» **WORK TO BE COMPLETED**
The task calls for each line of the records below in which the word "zoom" appears.

» **DATA RECORDS**
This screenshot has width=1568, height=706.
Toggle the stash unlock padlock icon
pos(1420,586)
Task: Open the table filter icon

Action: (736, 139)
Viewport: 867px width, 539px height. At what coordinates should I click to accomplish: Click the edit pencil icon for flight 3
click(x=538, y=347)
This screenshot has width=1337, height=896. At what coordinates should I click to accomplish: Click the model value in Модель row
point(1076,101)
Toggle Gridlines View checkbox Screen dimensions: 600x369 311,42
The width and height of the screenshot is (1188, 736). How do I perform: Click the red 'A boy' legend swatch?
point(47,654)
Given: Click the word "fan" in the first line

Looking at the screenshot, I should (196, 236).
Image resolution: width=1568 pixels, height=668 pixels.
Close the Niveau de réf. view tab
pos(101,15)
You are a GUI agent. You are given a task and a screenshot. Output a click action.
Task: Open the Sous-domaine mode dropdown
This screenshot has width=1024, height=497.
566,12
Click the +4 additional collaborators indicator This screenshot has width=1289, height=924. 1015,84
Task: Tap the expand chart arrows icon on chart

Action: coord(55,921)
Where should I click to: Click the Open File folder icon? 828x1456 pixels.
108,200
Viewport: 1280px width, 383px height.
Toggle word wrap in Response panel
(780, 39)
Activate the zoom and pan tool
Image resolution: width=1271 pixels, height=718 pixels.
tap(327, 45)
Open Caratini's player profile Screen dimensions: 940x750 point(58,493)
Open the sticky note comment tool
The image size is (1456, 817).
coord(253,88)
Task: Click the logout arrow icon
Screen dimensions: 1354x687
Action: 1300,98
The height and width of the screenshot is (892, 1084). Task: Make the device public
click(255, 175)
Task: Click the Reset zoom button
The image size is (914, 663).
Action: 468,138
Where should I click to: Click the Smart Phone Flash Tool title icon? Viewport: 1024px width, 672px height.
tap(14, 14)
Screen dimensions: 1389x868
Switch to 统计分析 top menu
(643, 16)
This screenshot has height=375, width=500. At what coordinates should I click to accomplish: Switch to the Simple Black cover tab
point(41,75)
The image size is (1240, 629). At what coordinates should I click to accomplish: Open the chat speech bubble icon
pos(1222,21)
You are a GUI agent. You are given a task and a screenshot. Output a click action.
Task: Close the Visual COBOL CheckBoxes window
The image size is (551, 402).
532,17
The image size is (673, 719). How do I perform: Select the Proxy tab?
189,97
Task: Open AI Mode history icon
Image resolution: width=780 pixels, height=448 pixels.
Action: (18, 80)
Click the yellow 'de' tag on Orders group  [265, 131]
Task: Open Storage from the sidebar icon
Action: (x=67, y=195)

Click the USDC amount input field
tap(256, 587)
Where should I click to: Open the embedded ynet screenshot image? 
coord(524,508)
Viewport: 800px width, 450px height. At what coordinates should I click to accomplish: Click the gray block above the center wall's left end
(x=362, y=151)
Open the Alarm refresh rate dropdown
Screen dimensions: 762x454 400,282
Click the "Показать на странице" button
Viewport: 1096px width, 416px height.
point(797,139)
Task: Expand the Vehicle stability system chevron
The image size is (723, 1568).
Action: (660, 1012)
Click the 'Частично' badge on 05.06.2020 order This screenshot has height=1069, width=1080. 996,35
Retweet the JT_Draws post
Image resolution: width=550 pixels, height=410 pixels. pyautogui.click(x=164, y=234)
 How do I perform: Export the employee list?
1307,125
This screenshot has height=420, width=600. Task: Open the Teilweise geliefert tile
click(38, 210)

» **RESPONSE FOR THIS EXERCISE**
Activate the zoom and pan tool
Task: Click the Reset zoom button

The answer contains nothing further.